[GIVEN PASSAGE]
=======

# Play electric guitar



## bart (Nov 3, 2017)

Hi,

I'd like to play guitar again. Since I'm out of amps, I'd like to plug it into the computer.
Among you, does anyone do that? Is it possible to use VST effects and if so, how?
In brief, what is the state of MAO on FreeBSD?

Thanks.


----------



## nickednamed (Nov 3, 2017)

I don't play guitar, but I think you might like to look into something like this, this, this, or this.

You can also pick up a second-hand USB audio interface pretty cheap on ebay, and give it a try.

I know people who have used them to play / record guitar on on BSD / Linux, and they are satisfied.

As for VST, I haven't tried. I think it is possible via programs like audio/ardour5, but I haven't tested it.


----------



## pboehmer (Nov 3, 2017)

I don't play either, but somehow ended up with a guitar some years ago and messed around with it.  I just used a 1/4in to 3.5mm adapter and plugged directly into the on-board sound card line-in or mic (honestly do not remember).  Was able to use a tuning and effects ports.  I don't believe either of the ports I had used back then are there anymore, but audio/gnuitar and audio/gtkguitune are probably good candidates.  Take things even further and use audio/jack along with audio/hydrogen.


----------



## ekingston (Nov 3, 2017)

pboehmer said:


> I don't play either, but somehow ended up with a guitar some years ago and messed around with it.  *I just used a 1/4in to 3.5mm adapter and plugged directly into the on-board sound card line-in or mic* (honestly do not remember). ...



While plugging an electric guitar directly into the line-in/mic will work (most of the time). It is risky. The line-in has a maximum safe power rating. Electric guitars do not have any sort of limiter on the maximum power they can produce (it depends on how violently you pluck/strum). You can burn out the input (and the sound processing chips) on the computer with your guitar.

I do have a guitar. I do plug it into my computer. I use my Apple iMac, so I can't really add much else to this conversation. I suggest you look at something specifically intended as a guitar input. Personally, I use an older iRig device. Please do not consider either of these links as recommendations that they will work with FreeBSD, I haven't tested either one.


----------



## bart (Nov 4, 2017)

Hi,
Thank you for your answers.

I have a sound card (M-Audio delta 66) where I can plug my guitar (Was nice on windows some years ago).

By ricochet on some links, I have found Guitarix which needs a port. I will also try to port it.


----------



## bart (Jan 14, 2018)

Well... I seen that snd_envy24 have no support for recording 
Using audio from my motherboard (Realtek ALC892 (Rear Analog 7.1/2.0) chipset) is OK.


----------

=======

[COLLECTED MATERIAL]

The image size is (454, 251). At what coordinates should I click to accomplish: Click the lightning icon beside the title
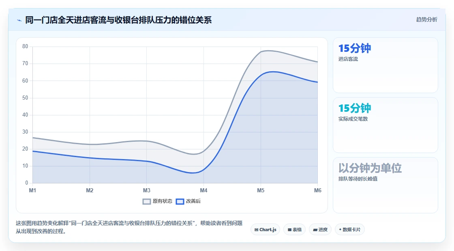click(x=19, y=20)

=======

[SET TASK A] From the guitar thread, quote the passage starting with "In brief, what" and going on through "this, or this.".
[SET TASK B]
Answer these about the guitar thread:
(i) What sound card does bart say he has for plugging in his guitar?
(ii) What adapter did pboehmer use to connect the guitar to the computer?
(iii) What device does ekingston personally use as a guitar input?
Rely only on the guitar thread to respond.

[EXPECTED ANSWER A]
In brief, what is the state of MAO on FreeBSD?

Thanks.


----------



## nickednamed (Nov 3, 2017)

I don't play guitar, but I think you might like to look into something like this, this, this, or this.

[EXPECTED ANSWER B]
(i) An M-Audio Delta 66.
(ii) A 1/4in to 3.5mm adapter.
(iii) An older iRig device.